[Rows on where items appear]
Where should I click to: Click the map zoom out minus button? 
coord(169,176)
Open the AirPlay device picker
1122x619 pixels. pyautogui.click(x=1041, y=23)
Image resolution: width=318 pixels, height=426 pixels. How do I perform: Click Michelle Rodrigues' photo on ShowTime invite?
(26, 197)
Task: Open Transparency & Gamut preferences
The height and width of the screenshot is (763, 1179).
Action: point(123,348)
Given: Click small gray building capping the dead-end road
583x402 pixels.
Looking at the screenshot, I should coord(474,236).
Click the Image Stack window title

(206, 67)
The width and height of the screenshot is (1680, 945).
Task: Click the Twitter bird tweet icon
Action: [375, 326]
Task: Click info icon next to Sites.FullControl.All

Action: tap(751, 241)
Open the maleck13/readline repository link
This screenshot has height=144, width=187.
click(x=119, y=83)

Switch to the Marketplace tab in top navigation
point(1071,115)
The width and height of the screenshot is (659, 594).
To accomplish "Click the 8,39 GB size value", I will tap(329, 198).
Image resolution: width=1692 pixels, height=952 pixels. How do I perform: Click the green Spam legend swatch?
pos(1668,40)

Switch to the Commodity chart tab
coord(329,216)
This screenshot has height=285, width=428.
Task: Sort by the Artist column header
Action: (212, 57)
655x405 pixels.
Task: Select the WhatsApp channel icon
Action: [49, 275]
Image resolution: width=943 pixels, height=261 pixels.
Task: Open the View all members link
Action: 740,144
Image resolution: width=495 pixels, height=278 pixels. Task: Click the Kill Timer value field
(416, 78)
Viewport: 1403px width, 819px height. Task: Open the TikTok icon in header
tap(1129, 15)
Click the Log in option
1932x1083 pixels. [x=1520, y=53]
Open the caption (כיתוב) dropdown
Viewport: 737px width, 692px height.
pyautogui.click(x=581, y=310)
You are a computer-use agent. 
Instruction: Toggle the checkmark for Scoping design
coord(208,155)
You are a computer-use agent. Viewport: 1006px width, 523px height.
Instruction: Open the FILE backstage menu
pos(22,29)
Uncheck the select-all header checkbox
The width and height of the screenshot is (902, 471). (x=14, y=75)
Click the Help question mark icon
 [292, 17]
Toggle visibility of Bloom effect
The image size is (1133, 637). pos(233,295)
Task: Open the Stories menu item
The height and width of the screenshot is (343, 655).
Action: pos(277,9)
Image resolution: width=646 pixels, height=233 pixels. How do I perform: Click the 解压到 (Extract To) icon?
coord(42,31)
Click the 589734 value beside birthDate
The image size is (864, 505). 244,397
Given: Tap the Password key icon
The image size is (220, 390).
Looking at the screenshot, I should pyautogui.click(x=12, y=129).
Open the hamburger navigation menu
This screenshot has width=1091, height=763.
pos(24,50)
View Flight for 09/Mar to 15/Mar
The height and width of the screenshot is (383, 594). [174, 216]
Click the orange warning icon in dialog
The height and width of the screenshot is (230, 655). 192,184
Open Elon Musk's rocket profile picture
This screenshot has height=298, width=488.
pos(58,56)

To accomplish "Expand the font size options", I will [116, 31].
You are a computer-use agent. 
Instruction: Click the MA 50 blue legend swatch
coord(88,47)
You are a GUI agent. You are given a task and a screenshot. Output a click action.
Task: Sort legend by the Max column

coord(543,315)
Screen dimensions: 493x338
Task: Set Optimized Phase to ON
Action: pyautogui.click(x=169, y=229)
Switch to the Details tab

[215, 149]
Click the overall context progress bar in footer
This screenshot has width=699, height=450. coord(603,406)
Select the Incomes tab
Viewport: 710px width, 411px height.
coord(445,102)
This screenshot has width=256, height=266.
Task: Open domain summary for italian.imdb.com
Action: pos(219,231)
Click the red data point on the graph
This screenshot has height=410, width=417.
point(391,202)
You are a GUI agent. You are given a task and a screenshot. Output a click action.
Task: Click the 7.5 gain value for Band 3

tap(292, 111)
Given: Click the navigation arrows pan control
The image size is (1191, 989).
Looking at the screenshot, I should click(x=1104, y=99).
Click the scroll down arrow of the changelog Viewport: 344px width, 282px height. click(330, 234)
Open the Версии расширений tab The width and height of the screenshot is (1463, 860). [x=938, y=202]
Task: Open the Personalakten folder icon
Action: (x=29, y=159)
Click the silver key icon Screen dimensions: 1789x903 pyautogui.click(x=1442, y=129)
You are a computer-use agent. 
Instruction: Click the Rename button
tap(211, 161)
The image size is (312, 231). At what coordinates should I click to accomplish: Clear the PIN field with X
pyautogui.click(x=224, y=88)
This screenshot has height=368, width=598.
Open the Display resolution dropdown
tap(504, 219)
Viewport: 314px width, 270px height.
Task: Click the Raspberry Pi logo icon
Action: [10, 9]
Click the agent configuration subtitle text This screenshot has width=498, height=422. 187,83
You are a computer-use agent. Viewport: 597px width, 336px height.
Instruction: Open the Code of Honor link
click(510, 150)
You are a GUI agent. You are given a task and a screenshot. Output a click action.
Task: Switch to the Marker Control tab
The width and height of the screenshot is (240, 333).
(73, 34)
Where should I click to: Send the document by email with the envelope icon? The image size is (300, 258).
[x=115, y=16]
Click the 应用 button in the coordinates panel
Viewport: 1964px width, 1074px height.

[WRITTEN INSTRUCTION]
Count the lines in the rows above that contain the string "dimensions", treating case as significant. Reply with only the number.

[TASK RESULT]
2